> On 23 Feb 2016, at 11:30, Craig Ringer <[email protected]> wrote:
>
>
> Updated patch
>
> ... attached
>
> I've split it up a bit more too, so it's easier to tell what change is for
> what and fixed the issues mentioned by Oleksii. I've also removed some
> unrelated documentation changes.
>
> Patch 0001, timeline switches for logical decoding, is unchanged since the
> last post.
Thank you, I read the user-interface part now, looks good to me.
I found the following issue when shutting down a master with a connected
replica that uses a physical failover slot:
2016-02-23 20:33:42.546 CET,,,54998,,56ccb3f3.d6d6,3,,2016-02-23 20:33:07
CET,,0,DEBUG,00000,"performing replication slot checkpoint",,,,,,,,,""

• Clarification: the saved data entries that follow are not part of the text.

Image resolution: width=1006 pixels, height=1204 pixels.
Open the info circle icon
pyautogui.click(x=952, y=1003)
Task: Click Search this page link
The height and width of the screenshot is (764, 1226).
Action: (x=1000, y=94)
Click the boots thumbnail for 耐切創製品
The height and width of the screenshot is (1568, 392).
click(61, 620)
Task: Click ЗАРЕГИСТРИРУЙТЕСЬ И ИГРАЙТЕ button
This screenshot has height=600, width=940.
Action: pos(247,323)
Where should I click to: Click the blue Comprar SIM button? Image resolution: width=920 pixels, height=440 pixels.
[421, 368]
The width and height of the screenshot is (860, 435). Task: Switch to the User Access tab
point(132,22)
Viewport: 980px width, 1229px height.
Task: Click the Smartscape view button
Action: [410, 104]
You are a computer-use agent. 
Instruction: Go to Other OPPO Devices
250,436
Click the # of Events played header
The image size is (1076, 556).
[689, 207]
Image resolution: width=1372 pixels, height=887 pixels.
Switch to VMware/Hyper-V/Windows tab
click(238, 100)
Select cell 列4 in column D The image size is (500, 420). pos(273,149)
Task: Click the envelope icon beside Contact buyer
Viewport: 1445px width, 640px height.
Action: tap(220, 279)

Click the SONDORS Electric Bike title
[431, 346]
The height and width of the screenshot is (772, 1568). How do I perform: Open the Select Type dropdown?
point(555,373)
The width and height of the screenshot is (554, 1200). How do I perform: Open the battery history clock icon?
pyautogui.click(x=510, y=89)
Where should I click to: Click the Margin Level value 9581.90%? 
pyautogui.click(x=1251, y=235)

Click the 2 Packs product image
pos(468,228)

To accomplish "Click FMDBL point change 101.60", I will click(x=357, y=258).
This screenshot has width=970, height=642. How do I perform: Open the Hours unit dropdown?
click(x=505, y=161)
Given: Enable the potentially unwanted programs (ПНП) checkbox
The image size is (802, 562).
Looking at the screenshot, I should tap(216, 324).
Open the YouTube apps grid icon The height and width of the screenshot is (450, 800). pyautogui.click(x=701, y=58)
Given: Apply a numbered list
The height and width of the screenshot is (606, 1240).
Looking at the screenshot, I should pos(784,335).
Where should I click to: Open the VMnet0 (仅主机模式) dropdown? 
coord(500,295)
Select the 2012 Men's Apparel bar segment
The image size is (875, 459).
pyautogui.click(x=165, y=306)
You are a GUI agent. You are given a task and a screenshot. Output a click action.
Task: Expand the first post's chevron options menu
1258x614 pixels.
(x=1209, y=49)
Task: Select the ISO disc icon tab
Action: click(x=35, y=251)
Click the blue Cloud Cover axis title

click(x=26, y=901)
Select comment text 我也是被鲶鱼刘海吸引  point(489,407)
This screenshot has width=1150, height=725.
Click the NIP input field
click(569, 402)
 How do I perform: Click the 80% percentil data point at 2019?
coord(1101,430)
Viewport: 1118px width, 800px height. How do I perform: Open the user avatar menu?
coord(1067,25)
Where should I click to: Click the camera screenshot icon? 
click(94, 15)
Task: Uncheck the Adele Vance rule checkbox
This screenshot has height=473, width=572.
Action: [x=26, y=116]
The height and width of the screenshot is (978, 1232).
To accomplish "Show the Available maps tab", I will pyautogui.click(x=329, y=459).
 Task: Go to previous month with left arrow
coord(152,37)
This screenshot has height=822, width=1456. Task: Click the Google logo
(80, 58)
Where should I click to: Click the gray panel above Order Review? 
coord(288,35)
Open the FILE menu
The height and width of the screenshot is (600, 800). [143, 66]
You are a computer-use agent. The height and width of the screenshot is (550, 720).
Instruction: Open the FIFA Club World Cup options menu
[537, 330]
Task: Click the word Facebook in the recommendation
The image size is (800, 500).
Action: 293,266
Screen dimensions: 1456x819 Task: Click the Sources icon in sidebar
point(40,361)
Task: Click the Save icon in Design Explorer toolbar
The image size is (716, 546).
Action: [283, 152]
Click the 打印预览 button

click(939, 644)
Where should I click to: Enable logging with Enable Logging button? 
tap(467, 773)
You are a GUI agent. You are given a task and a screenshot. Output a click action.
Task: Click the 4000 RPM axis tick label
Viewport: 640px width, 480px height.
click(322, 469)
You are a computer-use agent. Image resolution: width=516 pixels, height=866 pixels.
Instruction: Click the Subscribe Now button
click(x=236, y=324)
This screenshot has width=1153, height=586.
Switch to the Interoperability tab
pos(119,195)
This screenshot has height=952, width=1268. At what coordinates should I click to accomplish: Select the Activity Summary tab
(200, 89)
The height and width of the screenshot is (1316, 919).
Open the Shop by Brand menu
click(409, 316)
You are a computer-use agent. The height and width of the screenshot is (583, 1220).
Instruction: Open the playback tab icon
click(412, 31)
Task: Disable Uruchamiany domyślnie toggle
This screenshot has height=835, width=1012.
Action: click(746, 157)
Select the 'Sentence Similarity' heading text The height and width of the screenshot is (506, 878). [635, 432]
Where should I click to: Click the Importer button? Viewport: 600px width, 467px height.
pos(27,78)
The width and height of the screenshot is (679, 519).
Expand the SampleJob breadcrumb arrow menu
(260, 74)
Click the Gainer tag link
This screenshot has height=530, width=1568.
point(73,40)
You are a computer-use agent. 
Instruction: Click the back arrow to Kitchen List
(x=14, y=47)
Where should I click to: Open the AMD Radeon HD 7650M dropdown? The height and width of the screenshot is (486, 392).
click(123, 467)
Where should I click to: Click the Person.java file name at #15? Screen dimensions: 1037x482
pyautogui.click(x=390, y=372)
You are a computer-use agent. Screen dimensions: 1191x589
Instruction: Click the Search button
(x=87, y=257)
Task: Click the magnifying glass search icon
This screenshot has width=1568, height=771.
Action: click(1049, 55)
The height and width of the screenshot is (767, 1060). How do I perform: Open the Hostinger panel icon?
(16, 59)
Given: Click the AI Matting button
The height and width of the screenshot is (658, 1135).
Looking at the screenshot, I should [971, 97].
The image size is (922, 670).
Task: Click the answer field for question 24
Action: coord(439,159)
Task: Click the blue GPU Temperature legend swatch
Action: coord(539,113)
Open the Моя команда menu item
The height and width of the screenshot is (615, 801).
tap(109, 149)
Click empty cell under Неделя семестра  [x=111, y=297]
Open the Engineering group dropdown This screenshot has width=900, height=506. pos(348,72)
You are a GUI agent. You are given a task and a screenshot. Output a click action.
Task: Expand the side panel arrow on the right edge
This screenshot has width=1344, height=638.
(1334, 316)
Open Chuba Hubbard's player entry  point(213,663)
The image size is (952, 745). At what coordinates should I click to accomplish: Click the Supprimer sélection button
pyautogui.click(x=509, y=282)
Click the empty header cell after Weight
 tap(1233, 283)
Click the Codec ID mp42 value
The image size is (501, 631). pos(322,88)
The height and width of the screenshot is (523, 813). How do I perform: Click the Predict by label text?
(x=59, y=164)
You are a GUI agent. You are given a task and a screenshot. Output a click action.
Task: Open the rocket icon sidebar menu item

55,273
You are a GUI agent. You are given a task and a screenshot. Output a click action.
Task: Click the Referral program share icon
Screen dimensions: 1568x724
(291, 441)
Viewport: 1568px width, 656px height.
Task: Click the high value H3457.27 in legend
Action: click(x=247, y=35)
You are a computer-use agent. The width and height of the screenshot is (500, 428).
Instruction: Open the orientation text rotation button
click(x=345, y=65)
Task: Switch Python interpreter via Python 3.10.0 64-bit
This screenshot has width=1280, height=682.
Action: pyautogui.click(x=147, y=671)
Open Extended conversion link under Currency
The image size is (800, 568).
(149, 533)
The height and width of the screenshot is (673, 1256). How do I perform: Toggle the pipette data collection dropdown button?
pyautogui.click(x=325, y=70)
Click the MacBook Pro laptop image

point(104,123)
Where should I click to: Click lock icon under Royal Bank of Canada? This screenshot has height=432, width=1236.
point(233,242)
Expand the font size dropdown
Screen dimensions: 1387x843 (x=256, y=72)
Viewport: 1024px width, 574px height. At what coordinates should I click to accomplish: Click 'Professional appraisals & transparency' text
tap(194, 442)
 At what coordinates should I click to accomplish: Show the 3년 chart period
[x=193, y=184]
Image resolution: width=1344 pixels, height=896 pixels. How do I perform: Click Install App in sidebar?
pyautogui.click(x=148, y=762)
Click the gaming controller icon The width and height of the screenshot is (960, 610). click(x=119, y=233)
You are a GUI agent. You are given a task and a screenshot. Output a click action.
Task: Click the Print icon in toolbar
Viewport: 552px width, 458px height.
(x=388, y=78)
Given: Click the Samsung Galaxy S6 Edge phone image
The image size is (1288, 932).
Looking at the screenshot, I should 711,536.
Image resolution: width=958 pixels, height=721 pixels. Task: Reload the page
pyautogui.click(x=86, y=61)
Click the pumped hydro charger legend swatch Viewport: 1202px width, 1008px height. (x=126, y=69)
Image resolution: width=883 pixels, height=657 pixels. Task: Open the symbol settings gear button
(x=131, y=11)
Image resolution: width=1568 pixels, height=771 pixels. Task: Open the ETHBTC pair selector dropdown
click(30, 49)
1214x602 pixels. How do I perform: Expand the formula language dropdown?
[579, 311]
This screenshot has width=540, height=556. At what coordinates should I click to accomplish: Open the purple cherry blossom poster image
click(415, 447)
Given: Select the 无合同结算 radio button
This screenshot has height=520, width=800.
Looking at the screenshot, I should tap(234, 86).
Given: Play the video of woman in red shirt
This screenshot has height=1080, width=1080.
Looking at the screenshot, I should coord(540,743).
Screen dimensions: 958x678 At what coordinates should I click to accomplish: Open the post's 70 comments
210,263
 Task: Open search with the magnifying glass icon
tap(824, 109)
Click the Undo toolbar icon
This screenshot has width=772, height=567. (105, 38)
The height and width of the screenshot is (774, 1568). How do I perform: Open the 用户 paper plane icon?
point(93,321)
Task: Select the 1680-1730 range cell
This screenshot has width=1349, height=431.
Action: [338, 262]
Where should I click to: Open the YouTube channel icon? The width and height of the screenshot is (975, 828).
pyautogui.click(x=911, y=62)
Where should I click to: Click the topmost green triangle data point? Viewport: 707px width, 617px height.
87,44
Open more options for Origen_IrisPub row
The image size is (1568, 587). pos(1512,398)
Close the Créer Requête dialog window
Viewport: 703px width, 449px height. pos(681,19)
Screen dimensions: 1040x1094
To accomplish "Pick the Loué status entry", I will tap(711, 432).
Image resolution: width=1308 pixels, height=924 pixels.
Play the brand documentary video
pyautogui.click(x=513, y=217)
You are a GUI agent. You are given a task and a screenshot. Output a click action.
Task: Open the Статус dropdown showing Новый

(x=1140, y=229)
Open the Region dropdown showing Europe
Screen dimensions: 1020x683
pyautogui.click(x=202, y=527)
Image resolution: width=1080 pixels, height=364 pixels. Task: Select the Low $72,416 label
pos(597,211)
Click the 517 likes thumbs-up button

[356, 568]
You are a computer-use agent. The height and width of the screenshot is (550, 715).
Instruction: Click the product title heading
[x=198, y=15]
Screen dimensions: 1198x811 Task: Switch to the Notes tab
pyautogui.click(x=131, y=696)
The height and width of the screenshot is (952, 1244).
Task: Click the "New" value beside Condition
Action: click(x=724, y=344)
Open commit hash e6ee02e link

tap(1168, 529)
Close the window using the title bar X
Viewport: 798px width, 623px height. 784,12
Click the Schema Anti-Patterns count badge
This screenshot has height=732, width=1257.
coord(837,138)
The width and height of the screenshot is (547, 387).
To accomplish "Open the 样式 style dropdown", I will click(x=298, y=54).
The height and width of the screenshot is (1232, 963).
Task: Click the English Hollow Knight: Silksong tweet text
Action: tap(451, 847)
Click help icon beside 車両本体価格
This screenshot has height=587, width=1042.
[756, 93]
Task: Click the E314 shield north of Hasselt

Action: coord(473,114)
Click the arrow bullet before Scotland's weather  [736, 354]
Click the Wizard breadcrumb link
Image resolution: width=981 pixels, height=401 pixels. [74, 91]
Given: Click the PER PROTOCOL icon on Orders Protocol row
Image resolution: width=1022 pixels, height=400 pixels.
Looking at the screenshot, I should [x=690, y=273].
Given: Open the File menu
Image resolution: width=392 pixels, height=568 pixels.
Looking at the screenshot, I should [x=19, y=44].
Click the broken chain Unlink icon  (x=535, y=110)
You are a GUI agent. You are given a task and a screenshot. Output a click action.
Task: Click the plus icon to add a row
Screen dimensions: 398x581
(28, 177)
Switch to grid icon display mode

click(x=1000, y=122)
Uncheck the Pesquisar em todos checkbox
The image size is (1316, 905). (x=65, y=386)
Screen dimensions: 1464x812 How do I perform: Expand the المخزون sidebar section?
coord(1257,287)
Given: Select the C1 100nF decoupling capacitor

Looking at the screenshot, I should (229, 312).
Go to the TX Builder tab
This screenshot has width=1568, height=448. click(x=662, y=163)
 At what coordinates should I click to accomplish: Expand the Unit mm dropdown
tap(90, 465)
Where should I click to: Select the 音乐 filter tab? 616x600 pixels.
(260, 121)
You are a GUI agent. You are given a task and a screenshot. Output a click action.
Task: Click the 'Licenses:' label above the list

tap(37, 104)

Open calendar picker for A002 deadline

2016-02-23 20:33:42.594 CET,,,55002,,56ccb3f3.d6da,4,,2016-02-23 20:33:07
CET,,0,DEBUG,00000,"archived transaction log file
""000000010000000000000003""",,,,,,,,,""
2016-02-23 20:33:42.601 CET,,,54998,,56ccb3f3.d6d6,4,,2016-02-23 20:33:07
CET,,0,PANIC,XX000,"concurrent transaction log activity while database system
is shutting down",,,,,,,,,""
2016-02-23 20:33:43.537 CET,,,54995,,56ccb3f3.d6d3,5,,2016-02-23 20:33:07
CET,,0,LOG,00000,"checkpointer process (PID 54998) was terminated by signal 6:
Abort trap",,,,,,,,,""
2016-02-23 20:33:43.537 CET,,,54995,,56ccb3f3.d6d3,6,,2016-02-23 20:33:07
CET,,0,LOG,00000,"terminating any other active server processes",,,,,,,,,
Basically, the issue is that CreateCheckPoint calls CheckpointReplicationSlots,
which currently produces WAL, and this violates the assumption at line
xlog.c:8492
if (shutdown && checkPoint.redo != ProcLastRecPtr)
ereport(PANIC,
(errmsg("concurrent transaction log activity
while database system is shutting down")));
There are a couple of incorrect comments
logical.c: 90
There's some things missing to allow this: I think it should be “There are some
things missing to allow this:”
logical.c:93
"we need we would need”
slot.c:889
"and there's no latch to set, so poll” - clearly there is a latch used in the
code below.
Also, slot.c:301 emits an error message for an attempt to create a failover
slot on the replica after acquiring and releasing the locks and getting the
shared memory slot, even though all the data to check for this condition is
available right at the beginning of the function. Shouldn’t it avoid the extra
work if it’s not needed?
>
>
> --
> Craig Ringer http://www.2ndQuadrant.com/
> <http://www.2ndquadrant.com/>
> PostgreSQL Development, 24x7 Support, Training & Services
> <0001-Allow-logical-slots-to-follow-timeline-switches.patch><0002-Allow-replication-slots-to-follow-failover.patch><0003-Retain-extra-WAL-for-failover-slots-in-base-backups.patch><0004-Add-the-UI-and-for-failover-slots.patch><0005-Document-failover-slots.patch><0006-Add-failover-to-pg_replication_slots.patch><0007-not-for-inclusion-Test-script-for-failover-slots.patch>
Kind regards,
--
Oleksii